The fine print took some of the gee whiz out of the news, as it turns out that France is only the 52nd country in the world to take such a step. Sweden is quantum leaps ahead of everyone, having started in 1979.
Also, bear in mind that the new law in France is more symbolic than draconian, as offenders will not face criminal punishment. That’s in a country where 85 per cent of parents smack their children and are likely to carry on doing it, although a tad more discreetly from now on, perhaps.
What about Hong Kong? Just the other day, I watched another exemplar of the eternal conflict between misbehaving child and frustrated parent play out in a shopping mall. “Just wait until we get home,” the mother warned as her little princeling shook the rafters with a thunderous tantrum over some abruptly cancelled visit to Toys ‘R’ Us.
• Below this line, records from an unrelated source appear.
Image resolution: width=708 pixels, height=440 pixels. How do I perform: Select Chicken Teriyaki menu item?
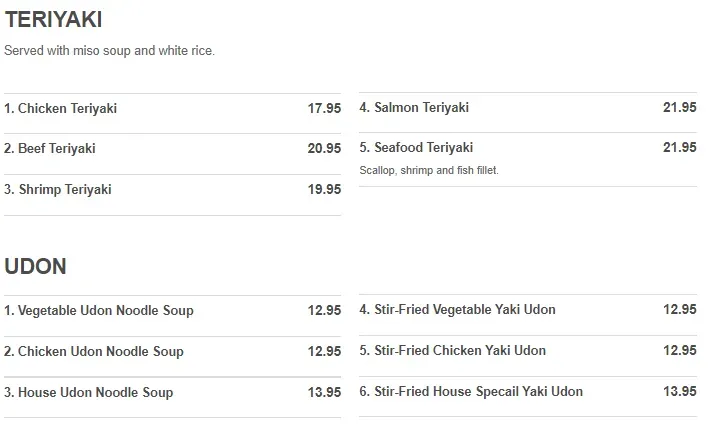pos(61,109)
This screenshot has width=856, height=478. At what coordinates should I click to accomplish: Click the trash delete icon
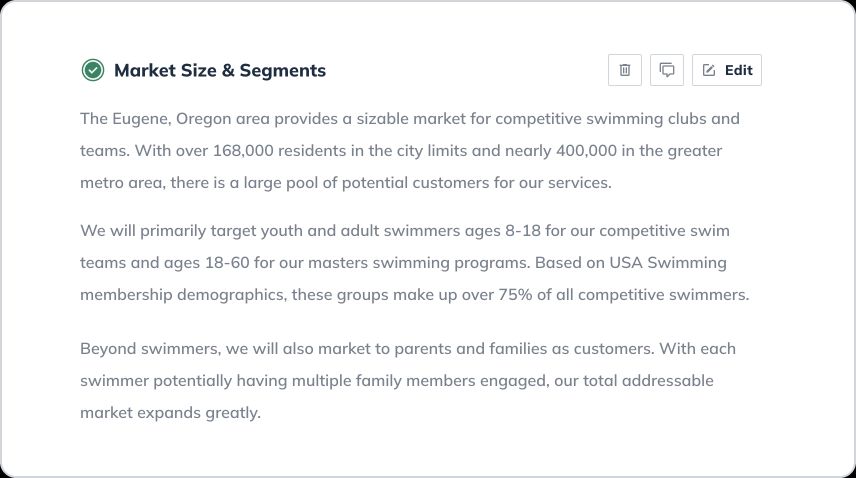tap(625, 70)
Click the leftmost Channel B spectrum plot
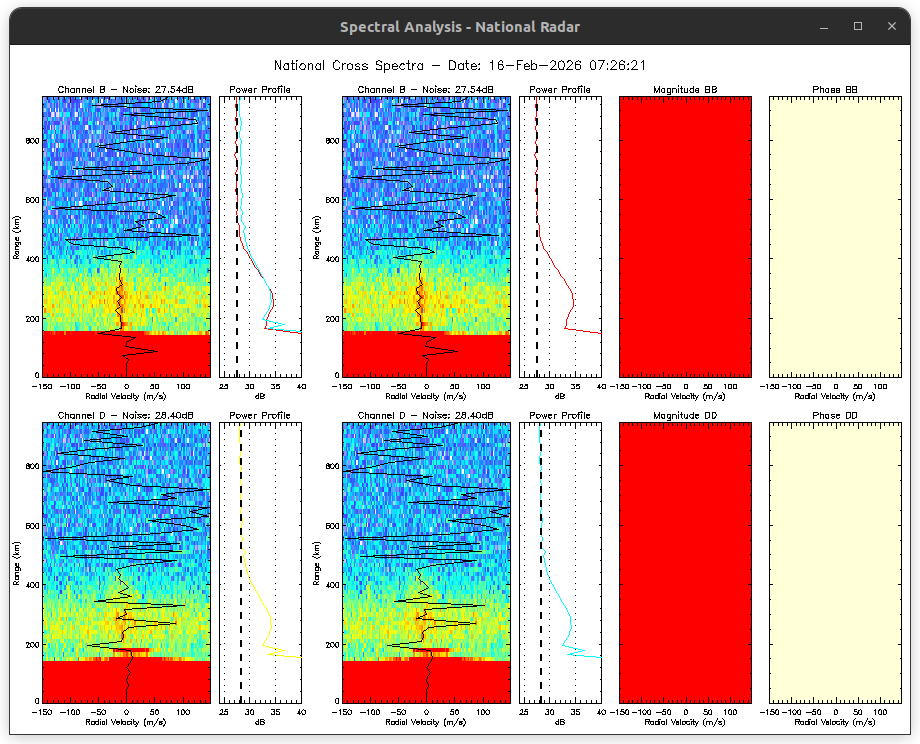This screenshot has width=920, height=744. (126, 235)

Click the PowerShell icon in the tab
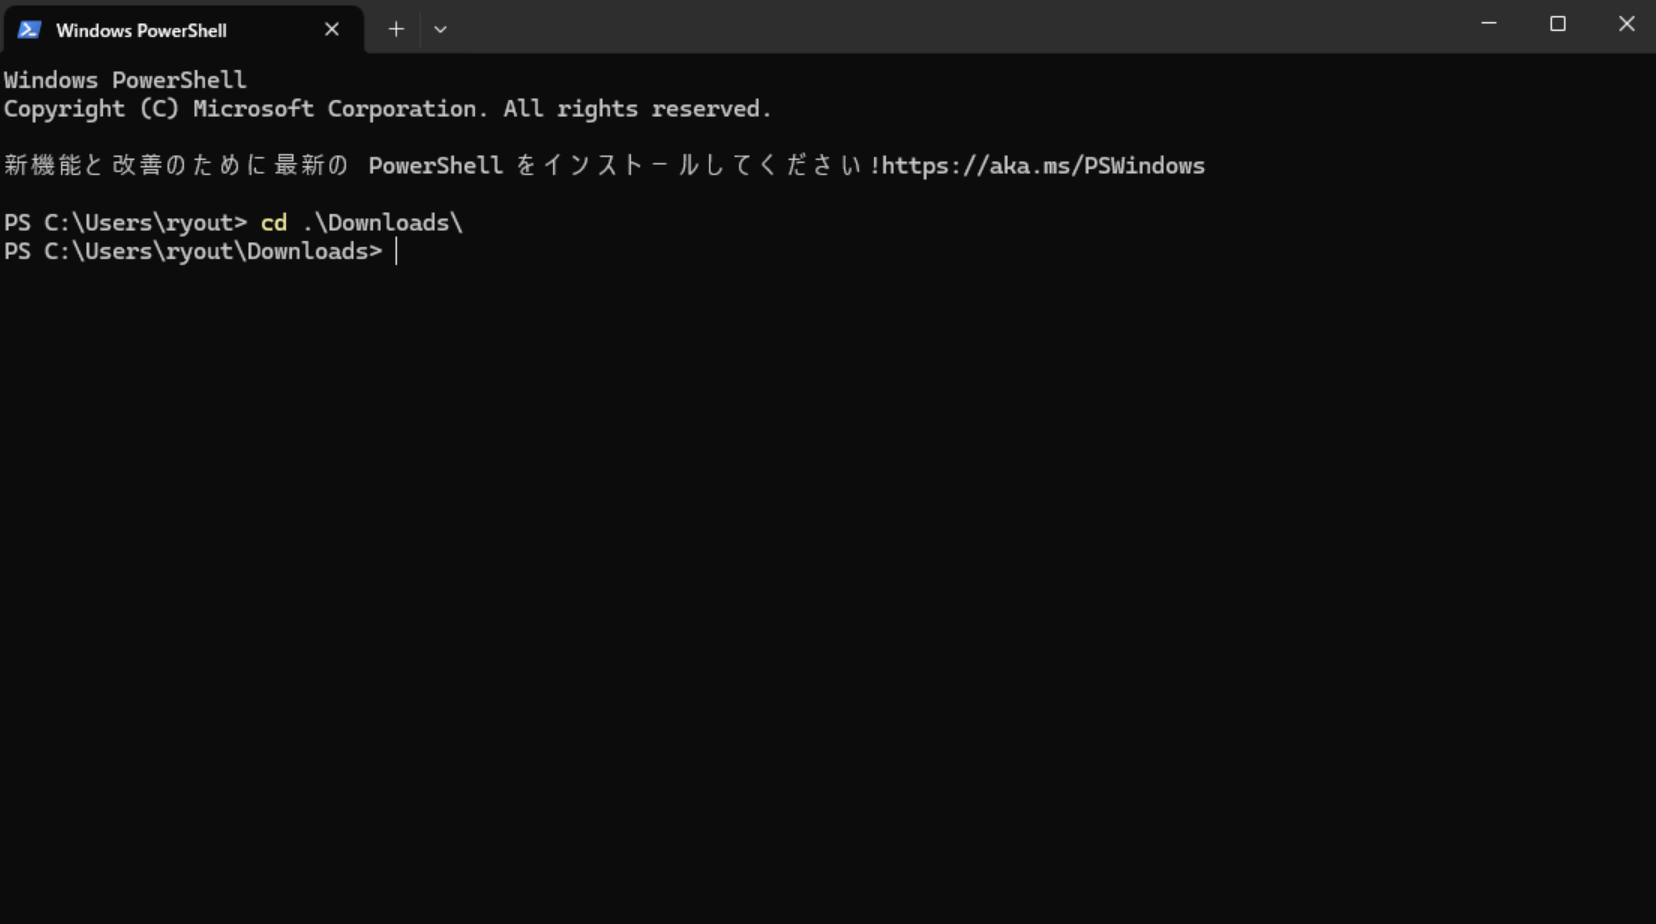point(29,30)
It reminded me of “somebody gonna get a-hurt real bad”, the trademark quote that Indian Canadian comedian Russell Peters attributes to his father in his classic stand-up routine on parenting.
Peters jokingly recalls his father’s response when threatened with a phone call to Children’s Aid for beating his kid: “I might get into a little bit of trouble, but I know that it’s going to take them 23 minutes to get here. In that time, somebody gonna get a-hurt real bad!”
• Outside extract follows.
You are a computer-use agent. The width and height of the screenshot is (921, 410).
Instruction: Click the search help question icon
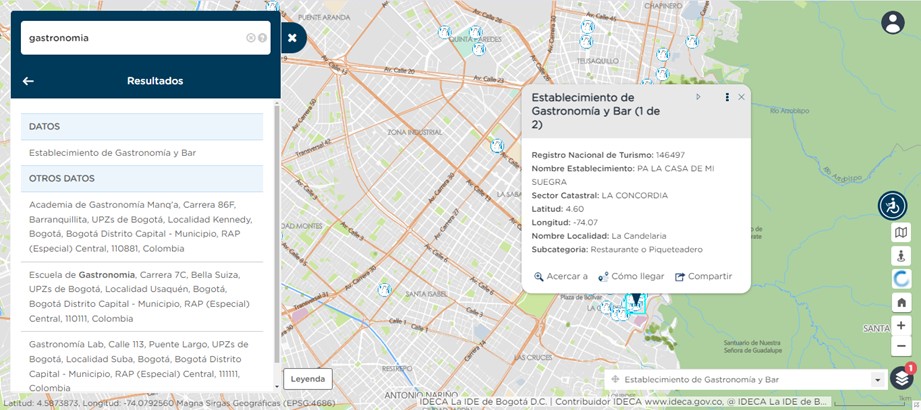click(262, 38)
Watch: Comedian Russell Peters’ routine on parenting
Not many children are getting “a-hurt real bad” by their parents in Hong Kong, where the English common law defence of “reasonable chastisement” applies, and corporal punishment at home is allowed. But a 2015 survey found that about half of the city’s children, aged six to 13, were physically disciplined by their parents, who used bare hands as well as handy implements like clothes hangers and rulers to inflict punitive pain.
Our city has banned corporal punishment in schools since 1991, but resisted calls by concern groups to extend the ban to homes. That’s unlikely to change, as Hong Kong is a traditional society on the whole and the conservative mindset prevails in such matters.
I tend to agree with the school ban. With all due respect to decent teachers, it’s totally understandable that most parents don’t and won’t trust strangers, qualified or not, to lay hands on their children.
Most of the teachers during my own schooldays were decent educators, but I haven’t forgotten a few who went beyond the usual ruler rap on the knuckles to what would only be described as criminal assault these days. They would be behind bars if they did that now, for sure. The philosophy of “spare the rod and save the child” does not entail crippling the child with said rod.
A study last year by the American Journal of Family Psychology analysed five decades of research involving more than 160,000 children to conclude that the more we spank our kids, the more likely they are to defy us. They’re also more prone to antisocial behaviour, aggression, mental health problems and cognitive difficulties, apparently.
Like many of my friends and contemporaries, I wasn’t spared the rod myself growing up, both at home and school, but we like to look back and think it made us a little broader-shouldered and thicker-skinned than Generation Snowflake these days.
After all, as Immanuel Kant once said, “Man must be disciplined, for he is by nature raw and wild.”